→ **MATERIAL FOR THIS EXERCISE**:

_ _ _ _

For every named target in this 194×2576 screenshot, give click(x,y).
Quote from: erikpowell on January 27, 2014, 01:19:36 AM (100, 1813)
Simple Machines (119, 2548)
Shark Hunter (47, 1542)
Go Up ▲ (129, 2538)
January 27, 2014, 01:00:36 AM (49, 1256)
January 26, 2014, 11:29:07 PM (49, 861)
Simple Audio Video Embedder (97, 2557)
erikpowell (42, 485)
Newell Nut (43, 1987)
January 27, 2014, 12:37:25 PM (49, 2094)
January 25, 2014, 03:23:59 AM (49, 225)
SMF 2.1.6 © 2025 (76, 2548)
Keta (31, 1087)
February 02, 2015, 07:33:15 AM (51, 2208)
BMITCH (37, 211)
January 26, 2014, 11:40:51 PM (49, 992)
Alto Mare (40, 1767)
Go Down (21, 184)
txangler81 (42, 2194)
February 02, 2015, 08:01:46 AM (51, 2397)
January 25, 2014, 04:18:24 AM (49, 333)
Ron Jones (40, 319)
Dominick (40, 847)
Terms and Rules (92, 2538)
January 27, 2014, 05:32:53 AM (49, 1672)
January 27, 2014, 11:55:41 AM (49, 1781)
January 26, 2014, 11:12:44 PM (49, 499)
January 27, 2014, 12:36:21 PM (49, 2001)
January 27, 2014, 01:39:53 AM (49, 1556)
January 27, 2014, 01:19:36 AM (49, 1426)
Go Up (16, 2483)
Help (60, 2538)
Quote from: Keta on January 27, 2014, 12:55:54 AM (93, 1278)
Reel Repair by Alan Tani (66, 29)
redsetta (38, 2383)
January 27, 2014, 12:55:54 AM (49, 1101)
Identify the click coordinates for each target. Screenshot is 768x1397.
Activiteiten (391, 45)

_ _ _ _

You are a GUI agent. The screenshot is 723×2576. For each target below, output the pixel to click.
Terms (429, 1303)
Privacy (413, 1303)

_ _ _ _

→ **HOW TO COMPLETE THIS TASK**:
Considering only the material above, set down every line from the one with "For every named" to the one with "January 26, 2014, 11:29:07 PM (49, 861)", inclusive, exactly as written.

→ **SOLVED EXERCISE**:
For every named target in this 194×2576 screenshot, give click(x,y).
Quote from: erikpowell on January 27, 2014, 01:19:36 AM (100, 1813)
Simple Machines (119, 2548)
Shark Hunter (47, 1542)
Go Up ▲ (129, 2538)
January 27, 2014, 01:00:36 AM (49, 1256)
January 26, 2014, 11:29:07 PM (49, 861)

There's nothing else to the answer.